A company called Catastrophe Management Solutions has been fighting a lawsuit launched by the Equal Employment Opportunity Commission over whether or not they can discriminate against people with dreadlocks in their hiring process. They can.
The suit was filed on behalf of Chastity Jones, a black woman with dreadlocks, who had her offer of a job at the company’s Mobile, Alabama, branch rescinded when they saw her hair. According to NBC News, an HR manager named Jeannie Wilson told Jones that dreadlocks were against company grooming policy, saying, “They tend to get messy, although I’m not saying yours are, but you know what I’m talking about,” when Jones came in to discuss scheduling conflicts during a private hiring meeting.

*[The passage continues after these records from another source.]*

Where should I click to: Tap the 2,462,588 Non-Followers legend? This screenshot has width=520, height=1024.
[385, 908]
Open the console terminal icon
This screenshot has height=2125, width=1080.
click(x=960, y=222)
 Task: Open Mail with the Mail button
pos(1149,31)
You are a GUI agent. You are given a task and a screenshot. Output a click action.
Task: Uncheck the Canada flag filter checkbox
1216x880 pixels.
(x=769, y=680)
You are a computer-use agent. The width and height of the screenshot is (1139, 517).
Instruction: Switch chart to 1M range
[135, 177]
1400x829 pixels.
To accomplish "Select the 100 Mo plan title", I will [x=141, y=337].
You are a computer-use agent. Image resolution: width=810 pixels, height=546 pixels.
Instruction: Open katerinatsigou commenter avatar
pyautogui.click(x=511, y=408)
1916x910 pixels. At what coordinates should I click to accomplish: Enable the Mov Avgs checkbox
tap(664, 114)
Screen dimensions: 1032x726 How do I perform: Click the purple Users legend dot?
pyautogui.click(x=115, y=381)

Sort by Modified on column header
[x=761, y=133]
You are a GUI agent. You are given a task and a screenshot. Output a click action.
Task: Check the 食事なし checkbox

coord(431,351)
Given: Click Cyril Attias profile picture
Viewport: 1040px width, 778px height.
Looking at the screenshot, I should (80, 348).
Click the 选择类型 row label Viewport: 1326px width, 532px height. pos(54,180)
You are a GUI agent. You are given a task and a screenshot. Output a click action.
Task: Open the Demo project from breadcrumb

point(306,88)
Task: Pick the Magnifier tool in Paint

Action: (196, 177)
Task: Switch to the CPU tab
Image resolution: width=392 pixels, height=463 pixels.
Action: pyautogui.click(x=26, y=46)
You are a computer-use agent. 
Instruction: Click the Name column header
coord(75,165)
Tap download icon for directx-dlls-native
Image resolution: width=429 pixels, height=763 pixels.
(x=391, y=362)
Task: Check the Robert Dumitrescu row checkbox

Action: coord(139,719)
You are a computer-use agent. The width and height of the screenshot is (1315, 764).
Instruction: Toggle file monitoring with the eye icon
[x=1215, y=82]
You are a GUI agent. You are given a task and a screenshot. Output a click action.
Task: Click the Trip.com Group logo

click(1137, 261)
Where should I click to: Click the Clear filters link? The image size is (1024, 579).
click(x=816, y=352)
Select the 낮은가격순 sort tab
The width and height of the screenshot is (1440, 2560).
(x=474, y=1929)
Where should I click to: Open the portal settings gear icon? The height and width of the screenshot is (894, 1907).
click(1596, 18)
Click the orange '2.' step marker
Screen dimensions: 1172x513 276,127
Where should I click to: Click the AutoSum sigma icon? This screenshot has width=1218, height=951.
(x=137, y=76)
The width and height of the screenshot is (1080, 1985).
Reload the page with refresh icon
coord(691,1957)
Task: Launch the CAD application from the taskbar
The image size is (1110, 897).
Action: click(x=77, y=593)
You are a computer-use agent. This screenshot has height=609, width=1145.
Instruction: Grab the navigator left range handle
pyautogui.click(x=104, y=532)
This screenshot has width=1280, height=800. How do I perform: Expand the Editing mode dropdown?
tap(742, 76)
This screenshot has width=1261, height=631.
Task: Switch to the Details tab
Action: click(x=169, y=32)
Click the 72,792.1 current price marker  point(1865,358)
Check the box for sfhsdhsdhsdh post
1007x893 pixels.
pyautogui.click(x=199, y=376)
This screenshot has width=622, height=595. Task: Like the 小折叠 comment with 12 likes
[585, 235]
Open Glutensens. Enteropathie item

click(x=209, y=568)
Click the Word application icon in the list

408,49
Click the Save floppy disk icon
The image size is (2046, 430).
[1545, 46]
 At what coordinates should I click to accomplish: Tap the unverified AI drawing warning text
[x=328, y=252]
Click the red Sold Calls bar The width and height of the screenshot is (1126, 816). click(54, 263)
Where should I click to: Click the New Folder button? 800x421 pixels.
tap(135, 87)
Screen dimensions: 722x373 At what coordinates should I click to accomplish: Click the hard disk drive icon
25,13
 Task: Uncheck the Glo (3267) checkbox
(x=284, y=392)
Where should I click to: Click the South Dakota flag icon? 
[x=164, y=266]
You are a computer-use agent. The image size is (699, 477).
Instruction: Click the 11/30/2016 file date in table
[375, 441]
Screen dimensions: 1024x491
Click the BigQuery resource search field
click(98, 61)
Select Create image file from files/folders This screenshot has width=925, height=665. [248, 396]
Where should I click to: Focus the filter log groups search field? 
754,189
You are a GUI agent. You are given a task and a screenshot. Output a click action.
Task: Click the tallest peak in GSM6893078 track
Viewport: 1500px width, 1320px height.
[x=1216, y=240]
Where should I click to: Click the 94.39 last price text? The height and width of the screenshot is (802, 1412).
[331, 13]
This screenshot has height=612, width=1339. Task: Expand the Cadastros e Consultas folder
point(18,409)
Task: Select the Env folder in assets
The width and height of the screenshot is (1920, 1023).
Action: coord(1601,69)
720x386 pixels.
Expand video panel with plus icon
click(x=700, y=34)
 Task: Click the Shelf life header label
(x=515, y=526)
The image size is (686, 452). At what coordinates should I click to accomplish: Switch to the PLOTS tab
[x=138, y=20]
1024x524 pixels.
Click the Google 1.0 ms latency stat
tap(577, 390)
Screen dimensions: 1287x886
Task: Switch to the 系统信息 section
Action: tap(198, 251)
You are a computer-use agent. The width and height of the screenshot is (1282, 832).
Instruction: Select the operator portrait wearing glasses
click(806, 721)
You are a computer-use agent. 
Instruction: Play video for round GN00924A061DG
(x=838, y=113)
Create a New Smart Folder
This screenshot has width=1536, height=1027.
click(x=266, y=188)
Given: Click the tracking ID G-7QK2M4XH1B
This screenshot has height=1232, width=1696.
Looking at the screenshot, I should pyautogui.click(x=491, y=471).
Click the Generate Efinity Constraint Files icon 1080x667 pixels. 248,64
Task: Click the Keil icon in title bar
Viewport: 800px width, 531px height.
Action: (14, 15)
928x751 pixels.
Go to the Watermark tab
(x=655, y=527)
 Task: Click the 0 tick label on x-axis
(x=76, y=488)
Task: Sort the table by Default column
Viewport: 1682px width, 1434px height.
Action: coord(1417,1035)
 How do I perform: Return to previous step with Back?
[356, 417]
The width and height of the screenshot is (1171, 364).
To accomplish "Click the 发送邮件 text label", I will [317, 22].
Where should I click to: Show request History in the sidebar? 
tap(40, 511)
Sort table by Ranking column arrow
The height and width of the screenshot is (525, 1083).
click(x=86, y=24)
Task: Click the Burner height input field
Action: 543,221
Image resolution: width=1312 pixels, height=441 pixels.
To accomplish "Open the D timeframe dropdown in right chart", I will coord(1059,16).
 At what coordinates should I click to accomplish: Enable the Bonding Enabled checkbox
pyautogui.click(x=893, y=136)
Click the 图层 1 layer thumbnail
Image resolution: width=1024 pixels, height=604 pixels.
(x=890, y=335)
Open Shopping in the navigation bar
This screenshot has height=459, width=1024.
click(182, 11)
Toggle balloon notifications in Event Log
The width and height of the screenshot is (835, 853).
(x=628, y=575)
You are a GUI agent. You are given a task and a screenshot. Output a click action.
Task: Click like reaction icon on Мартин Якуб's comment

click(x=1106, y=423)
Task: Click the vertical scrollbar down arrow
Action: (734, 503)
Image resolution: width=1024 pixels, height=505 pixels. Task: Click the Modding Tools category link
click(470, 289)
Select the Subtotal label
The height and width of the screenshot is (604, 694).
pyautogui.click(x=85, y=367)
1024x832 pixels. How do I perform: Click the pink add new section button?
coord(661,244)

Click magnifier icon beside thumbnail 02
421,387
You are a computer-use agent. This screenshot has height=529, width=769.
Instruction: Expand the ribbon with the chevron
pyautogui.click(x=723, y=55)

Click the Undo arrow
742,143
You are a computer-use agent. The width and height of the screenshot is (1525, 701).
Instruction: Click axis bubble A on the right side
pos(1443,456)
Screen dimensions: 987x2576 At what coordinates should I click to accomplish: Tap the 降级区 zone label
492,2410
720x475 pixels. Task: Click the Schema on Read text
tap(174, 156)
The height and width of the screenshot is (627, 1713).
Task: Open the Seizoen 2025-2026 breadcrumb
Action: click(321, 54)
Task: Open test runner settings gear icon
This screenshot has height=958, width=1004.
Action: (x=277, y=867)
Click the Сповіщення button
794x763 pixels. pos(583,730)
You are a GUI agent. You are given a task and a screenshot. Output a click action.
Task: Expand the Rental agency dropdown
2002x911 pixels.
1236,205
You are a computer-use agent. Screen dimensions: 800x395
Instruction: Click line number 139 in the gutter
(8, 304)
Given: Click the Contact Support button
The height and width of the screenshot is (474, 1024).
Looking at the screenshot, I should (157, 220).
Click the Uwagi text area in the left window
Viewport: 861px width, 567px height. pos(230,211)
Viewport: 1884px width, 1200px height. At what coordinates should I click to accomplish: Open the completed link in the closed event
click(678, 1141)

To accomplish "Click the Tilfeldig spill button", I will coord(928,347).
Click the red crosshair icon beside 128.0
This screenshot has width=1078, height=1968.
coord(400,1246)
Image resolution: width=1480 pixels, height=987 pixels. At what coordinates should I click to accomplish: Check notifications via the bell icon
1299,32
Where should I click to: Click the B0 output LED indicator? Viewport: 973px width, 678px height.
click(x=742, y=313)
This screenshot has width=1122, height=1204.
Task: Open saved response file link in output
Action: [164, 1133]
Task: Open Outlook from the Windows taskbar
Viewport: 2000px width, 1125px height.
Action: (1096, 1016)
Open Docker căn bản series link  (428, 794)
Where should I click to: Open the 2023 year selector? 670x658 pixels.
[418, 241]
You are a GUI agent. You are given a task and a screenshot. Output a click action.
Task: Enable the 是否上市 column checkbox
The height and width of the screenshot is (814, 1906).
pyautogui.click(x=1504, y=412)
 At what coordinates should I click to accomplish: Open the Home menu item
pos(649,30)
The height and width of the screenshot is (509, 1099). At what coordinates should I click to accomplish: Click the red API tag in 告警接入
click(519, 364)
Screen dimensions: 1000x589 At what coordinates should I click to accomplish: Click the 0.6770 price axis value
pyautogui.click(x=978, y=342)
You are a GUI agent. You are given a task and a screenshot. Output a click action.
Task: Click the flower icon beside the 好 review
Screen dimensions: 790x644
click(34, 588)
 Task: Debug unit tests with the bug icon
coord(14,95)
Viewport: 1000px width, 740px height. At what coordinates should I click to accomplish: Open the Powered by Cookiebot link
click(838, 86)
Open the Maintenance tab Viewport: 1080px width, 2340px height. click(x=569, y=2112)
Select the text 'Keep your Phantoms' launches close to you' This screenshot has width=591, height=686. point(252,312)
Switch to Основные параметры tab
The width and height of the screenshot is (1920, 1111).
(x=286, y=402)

The EEOC claimed that denying Jones a job was a violation of the Civil Rights Act of 1964’s Title VII, arguing that dreadlocks have been historically used to stereotype African-Americans as unsuitable for the workplace. Thus, this grooming policy must be inherently discriminatory, as it is a style “physiologically and culturally associated” with black people.
The 11th U.S. Circuit Court of Appeals decided in a 3-0 ruling that CMS was within their rights to deny Jones a job because of her hair, based on a 2014 ruling that said racial discrimination qualifies as such when based on characteristics that didn’t change. Hairstyles don’t qualify as “immutable.” The appeals court stated that CMS has a “race-neutral grooming policy,” and though certain hairstyles are “culturally associated with race” they can be changed. According to the courts, Jones did have the option of shaving her head.